Some films go a step further and are an amalgamation of scenes, situations and plot lines lifted from various different foreign movies. If one is interested in seeing a very comprehensive list of Bollywood films that are supposed to be rip-offs of foreign films, see here. That has got to be the most comprehensive list I have seen in this context.
Memento was released in the year 2000, when digital cameras were not as ubiquitous as they are now. The protagonist in that film suffers from anterograde amnesia and his memory lasts only for 15 minutes, after which he forgets everything that has happened. He is trying to find and kill his wife’s murderer and due to the fact that he has a very short span of memory, depends on tattoos, notes and photographs taken with a Polaroid (tm) camera in order to remind him and keep him focused on his goal.
In Ghajini, the situation appears to be the same except that the protagonist is trying to find and kill his girlfriend’s killer.

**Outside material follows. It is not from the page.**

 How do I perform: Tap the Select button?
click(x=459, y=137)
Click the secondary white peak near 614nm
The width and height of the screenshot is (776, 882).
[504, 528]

In fact, though the movie has been released at the end of 2008, when even every other cell-phone has a fairly decent digital camera, Aamir Khan insists on taking photos with a Polaroid (tm) camera as a memory aid. Why can’t he use a digital camera ? Was this film set in 2000 ? Earlier ? Does the hero have a fetish for Polaroid (tm) snaps ? Who can say ?
Another interesting thing is Aamir’s interview where he insists that Ghajini is not a copy of Memento. He states in a couple of places that A. R. Murugadoss had “heard” of Memento but wrote the script even before he actually “saw” Memento.
It is curious then that the script-writer chose the Polaroid (tm) camera as an aide-mémoire when digital cameras were widely available even in 2005 when the Tamil version was released. What is also interesting is that the protagonists in both films have tattoos on the same place on their respective chests to remind them that their respective wife/ lover was killed. Murugadoss must be psychic !
What’s more, it appears that the producer of the Tamil version of Ghajini sued the producer of the Hindi film claiming copyright infringement (!) and successfully obtained an interim injunction before the release of the Hindi version ! It appears that the injunction was lifted and the Hindi movie has now made it to the big screens. This just gets better and better.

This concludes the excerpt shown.